▶ [Problem]: Please gather every line of the records below that contains the string "This".
[Start Records provided]
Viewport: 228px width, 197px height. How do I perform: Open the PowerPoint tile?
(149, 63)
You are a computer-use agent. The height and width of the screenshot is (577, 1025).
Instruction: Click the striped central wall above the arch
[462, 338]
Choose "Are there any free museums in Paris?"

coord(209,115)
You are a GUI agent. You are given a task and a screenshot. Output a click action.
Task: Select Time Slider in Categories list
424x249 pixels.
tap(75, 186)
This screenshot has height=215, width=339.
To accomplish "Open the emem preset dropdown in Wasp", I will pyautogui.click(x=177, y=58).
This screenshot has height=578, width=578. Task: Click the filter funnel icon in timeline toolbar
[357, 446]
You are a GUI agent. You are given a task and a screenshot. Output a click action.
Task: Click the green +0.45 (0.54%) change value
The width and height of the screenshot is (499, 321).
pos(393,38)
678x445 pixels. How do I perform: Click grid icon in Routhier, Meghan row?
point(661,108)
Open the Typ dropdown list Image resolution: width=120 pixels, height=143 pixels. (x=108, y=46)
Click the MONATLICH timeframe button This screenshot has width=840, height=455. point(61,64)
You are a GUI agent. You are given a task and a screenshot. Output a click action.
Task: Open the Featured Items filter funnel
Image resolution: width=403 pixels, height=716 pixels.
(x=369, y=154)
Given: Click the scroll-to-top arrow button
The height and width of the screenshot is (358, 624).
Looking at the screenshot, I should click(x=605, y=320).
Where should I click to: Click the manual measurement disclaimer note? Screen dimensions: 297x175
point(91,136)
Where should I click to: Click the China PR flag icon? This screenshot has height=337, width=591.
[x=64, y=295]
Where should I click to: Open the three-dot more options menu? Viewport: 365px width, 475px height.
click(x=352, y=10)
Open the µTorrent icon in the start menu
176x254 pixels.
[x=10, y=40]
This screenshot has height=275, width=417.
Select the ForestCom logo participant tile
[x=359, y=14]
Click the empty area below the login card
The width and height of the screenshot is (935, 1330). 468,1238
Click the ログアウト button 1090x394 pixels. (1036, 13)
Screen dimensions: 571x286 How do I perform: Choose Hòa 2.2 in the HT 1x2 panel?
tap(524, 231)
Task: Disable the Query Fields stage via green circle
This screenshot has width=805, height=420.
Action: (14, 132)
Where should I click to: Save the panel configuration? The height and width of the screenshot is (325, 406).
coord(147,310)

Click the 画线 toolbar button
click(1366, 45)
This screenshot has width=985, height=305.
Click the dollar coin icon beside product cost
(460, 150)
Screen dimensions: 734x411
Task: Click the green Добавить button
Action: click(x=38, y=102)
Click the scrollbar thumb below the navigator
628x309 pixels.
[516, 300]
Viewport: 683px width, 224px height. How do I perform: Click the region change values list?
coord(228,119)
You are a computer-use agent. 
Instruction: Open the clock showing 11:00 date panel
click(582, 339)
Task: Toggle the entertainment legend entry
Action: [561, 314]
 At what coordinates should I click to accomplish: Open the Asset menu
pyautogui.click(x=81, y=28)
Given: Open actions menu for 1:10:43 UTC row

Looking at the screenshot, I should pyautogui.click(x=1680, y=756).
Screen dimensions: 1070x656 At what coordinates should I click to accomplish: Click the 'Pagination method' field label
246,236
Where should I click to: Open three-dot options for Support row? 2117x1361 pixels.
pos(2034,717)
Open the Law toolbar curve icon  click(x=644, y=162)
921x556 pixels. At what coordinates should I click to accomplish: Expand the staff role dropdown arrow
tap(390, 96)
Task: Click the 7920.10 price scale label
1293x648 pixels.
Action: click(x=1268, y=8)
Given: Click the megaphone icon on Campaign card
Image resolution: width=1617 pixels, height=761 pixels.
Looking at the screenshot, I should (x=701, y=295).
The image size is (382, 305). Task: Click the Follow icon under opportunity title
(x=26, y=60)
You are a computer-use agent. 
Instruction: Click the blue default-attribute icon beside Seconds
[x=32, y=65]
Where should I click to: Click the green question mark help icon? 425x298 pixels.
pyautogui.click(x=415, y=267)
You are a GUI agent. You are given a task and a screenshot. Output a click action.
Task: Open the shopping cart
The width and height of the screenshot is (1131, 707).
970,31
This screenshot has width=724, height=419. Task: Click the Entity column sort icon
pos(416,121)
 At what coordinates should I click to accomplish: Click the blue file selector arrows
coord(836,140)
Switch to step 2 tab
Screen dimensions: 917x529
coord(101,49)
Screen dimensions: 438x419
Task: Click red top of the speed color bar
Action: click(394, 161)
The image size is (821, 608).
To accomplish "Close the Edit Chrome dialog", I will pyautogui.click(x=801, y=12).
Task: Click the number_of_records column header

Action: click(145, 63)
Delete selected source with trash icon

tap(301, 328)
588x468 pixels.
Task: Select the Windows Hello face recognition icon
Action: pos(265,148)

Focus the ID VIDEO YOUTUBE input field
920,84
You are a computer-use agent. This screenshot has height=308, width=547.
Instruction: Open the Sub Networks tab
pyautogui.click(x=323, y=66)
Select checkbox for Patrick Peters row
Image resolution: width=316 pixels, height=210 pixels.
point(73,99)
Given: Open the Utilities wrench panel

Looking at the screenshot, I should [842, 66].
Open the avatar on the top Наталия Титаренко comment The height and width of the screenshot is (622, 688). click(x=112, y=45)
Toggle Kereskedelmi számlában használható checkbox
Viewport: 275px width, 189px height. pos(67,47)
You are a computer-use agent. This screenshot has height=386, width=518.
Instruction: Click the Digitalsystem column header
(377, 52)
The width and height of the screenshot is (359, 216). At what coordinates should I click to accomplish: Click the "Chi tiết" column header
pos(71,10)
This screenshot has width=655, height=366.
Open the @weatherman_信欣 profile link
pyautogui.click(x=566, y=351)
[End Records provided]
▶ [Exercise solution]:
This screenshot has height=215, width=339.
This screenshot has height=578, width=578. Task: Click the filter funnel icon in timeline toolbar
Click the MONATLICH timeframe button This screenshot has width=840, height=455. point(61,64)
Where should I click to: Click the China PR flag icon? This screenshot has height=337, width=591.
This screenshot has height=275, width=417.
This screenshot has width=805, height=420.
This screenshot has width=985, height=305.
This screenshot has width=724, height=419. Task: Click the Entity column sort icon
You are a computer-use agent. This screenshot has height=308, width=547.
You are a computer-use agent. This screenshot has height=386, width=518.
This screenshot has width=655, height=366.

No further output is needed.